## 選択テキスト:
+-------+

23年10月の乳製品輸出量、主要4品目すべてが前年同月を上回る
 ニュージーランド統計局(Stats NZ)によると、2023年10月の乳製品輸出量は、主要4品目すべてで前年同月を上回った(表、図2)。品目別では、脱脂粉乳は最大の輸出先である中国向けのほか、主要輸出先であるマレーシア向けが同4倍程度増加したことから大幅に増加した。全粉乳は最大の輸出先の中国やインドネシア向けが減少したものの、主要輸出先の日本やアルジェリア向けが増加したことから、かなりの程度増加した。また、バターおよびバターオイルは最大の輸出先である中国向けは減少したが、日本やインドネシア向けが増加したことでやや増加した。チーズは中国をはじめ豪州、韓国向けがそれぞれ増加したことから大幅に増加した。




 
23年11月下旬のGDT価格、主要3品目で下落
 2023年11月21日開催のGDT(注1)平均取引価格は、全粉乳を除く主要3品目で前回開催(11月7日)時の価格を下回った(図3)。特にチーズの平均取引価格は1トン当たり3637米ドル(53万8530円:1米ドル=148.07円(注2)、前回比10.0%安)とかなりの程度下落し、今年最安値を記録した。今後の予測についてNZXのエコノミストは、南半球でのエルニーニョ現象の発生などから、世界的に生乳供給量がさらに制限される可能性があり、先行きは不透明であるとしている。
 
(注1)グローバルデイリートレード。月2回開催される電子オークションで、当該価格は乳製品の国際価格の指標とされている。
(注2)三菱UFJリサーチ&コンサルティング株式会社「月末・月中平均の為替相場」の2023年11月末TTS相場。

+-------+

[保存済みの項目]
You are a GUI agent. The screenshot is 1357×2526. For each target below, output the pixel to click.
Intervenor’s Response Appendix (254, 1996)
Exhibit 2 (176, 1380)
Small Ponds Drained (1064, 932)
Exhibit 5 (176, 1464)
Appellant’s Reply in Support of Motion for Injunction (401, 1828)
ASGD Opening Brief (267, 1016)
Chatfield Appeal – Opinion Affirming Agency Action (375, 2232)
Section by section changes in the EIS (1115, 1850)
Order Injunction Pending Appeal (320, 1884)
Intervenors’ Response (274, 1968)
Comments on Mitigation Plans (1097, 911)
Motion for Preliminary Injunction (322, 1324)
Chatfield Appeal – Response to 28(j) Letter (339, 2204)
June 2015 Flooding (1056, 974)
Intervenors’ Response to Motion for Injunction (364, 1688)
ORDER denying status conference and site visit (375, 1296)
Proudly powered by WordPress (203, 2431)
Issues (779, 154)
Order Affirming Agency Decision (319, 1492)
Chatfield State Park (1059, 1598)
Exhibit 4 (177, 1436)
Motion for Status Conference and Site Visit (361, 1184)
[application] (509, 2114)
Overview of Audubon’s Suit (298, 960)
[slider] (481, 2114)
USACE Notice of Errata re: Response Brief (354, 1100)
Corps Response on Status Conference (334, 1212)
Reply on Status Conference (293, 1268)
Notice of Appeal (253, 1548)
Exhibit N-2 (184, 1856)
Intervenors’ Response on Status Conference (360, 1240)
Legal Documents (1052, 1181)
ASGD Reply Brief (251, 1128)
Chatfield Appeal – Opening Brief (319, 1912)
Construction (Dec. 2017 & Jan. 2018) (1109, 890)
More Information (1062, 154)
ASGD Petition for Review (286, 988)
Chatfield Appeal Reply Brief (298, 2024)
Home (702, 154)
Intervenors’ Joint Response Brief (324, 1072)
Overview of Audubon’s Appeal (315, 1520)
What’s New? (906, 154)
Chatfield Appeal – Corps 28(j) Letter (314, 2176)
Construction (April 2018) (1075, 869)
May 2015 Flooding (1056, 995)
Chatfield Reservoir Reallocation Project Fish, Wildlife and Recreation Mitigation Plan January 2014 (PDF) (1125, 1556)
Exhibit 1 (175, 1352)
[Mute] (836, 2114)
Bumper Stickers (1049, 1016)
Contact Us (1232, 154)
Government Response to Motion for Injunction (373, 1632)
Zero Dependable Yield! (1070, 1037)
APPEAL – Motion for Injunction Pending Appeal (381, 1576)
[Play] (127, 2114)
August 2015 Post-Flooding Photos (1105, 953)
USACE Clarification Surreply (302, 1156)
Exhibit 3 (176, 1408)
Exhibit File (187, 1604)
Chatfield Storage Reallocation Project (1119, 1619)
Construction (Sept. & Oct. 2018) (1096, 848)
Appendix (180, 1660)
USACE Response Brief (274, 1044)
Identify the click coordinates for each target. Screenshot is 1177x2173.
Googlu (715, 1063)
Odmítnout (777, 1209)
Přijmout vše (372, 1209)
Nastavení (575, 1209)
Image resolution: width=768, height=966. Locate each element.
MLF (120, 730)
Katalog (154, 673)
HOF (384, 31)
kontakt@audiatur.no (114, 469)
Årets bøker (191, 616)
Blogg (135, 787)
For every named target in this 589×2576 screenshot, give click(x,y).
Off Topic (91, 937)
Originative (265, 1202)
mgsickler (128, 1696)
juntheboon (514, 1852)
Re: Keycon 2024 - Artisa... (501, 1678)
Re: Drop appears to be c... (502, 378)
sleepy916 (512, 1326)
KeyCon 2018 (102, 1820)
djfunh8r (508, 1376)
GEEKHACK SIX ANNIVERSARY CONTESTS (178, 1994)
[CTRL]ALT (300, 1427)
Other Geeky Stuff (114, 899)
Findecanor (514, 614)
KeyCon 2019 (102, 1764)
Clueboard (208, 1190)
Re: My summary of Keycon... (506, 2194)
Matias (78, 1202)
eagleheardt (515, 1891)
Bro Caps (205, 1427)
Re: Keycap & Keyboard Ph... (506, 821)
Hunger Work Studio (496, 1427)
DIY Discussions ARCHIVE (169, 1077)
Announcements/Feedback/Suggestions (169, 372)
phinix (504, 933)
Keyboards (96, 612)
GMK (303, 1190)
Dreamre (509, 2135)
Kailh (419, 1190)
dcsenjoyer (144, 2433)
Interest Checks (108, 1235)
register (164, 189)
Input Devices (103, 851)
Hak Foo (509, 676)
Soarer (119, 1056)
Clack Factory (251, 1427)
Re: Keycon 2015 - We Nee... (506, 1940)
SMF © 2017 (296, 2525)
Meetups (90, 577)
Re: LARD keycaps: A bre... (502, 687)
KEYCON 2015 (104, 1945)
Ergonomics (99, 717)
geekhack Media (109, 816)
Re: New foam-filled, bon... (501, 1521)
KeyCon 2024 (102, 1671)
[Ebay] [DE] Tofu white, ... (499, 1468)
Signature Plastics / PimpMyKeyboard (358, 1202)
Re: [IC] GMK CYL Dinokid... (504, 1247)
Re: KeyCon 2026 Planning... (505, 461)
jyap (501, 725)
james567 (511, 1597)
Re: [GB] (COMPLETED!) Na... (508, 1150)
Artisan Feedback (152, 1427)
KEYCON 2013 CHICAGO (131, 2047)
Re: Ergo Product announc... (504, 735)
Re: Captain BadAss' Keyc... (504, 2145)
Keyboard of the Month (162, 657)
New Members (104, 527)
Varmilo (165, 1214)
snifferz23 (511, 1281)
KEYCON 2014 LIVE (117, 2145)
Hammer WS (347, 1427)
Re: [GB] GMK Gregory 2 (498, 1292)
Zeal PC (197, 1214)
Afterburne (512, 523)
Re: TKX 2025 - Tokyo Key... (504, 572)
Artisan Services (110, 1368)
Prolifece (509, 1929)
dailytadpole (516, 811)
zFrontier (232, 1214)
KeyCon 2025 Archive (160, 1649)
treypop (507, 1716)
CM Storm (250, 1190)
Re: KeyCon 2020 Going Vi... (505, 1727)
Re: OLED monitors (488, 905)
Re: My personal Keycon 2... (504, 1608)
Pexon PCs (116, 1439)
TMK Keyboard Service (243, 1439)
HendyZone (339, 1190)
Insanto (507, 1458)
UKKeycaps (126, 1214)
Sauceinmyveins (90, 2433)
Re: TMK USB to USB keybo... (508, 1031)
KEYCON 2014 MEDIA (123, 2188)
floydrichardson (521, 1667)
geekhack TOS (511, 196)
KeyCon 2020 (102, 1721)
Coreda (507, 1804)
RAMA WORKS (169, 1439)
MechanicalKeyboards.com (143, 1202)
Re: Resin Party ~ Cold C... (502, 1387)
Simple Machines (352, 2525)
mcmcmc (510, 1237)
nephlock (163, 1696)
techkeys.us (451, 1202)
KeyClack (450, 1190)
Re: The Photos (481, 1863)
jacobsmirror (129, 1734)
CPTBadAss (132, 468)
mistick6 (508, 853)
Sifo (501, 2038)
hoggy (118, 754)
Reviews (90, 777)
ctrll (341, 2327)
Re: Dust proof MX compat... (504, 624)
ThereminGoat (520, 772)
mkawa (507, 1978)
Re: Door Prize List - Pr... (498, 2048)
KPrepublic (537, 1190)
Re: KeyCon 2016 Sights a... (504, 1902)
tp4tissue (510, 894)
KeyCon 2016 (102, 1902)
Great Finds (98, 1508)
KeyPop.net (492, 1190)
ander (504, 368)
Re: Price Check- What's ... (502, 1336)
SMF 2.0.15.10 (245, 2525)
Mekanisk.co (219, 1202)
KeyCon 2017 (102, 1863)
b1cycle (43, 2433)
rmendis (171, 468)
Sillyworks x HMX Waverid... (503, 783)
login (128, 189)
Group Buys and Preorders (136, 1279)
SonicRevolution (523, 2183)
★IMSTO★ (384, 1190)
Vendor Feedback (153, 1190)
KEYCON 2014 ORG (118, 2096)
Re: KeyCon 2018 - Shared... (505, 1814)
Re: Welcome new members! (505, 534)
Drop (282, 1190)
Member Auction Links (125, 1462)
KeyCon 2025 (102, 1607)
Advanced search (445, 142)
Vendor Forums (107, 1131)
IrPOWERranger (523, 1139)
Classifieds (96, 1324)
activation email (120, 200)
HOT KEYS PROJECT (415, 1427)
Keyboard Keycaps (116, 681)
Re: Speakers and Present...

+-------+

## 課題 1:
ニュージーランドの乳製品に関する文章をもとに、次の問いに答えてください。
(a) 2023年10月に、脱脂粉乳の主要輸出先のうち同4倍程度増加したのはどの国向けですか。
(b) 2023年11月21日開催のGDTにとって、前回開催は何月何日でしたか。
(c) GDTは月に何回開催されますか。
## 課題 2:
ニュージーランドの乳製品に関する文章の一部を書き直してください。「23年10月の乳製品輸出量、主要4品目すべてが前年同月を上回る」を含む語句から始め、「きは不透明であるとしている。」の直後で終えます。その際、「全粉乳」を「全脂粉乳」に置き換えてください。
項目は、ニュージーランドの乳製品に関する文章とは別の資料です。

## 解答 1:
(a) マレーシア向けです。
(b) 11月7日です。
(c) 月2回です。

## 解答 2:
23年10月の乳製品輸出量、主要4品目すべてが前年同月を上回る
 ニュージーランド統計局(Stats NZ)によると、2023年10月の乳製品輸出量は、主要4品目すべてで前年同月を上回った(表、図2)。品目別では、脱脂粉乳は最大の輸出先である中国向けのほか、主要輸出先であるマレーシア向けが同4倍程度増加したことから大幅に増加した。全脂粉乳は最大の輸出先の中国やインドネシア向けが減少したものの、主要輸出先の日本やアルジェリア向けが増加したことから、かなりの程度増加した。また、バターおよびバターオイルは最大の輸出先である中国向けは減少したが、日本やインドネシア向けが増加したことでやや増加した。チーズは中国をはじめ豪州、韓国向けがそれぞれ増加したことから大幅に増加した。




 
23年11月下旬のGDT価格、主要3品目で下落
 2023年11月21日開催のGDT(注1)平均取引価格は、全脂粉乳を除く主要3品目で前回開催(11月7日)時の価格を下回った(図3)。特にチーズの平均取引価格は1トン当たり3637米ドル(53万8530円:1米ドル=148.07円(注2)、前回比10.0%安)とかなりの程度下落し、今年最安値を記録した。今後の予測についてNZXのエコノミストは、南半球でのエルニーニョ現象の発生などから、世界的に生乳供給量がさらに制限される可能性があり、先行きは不透明であるとしている。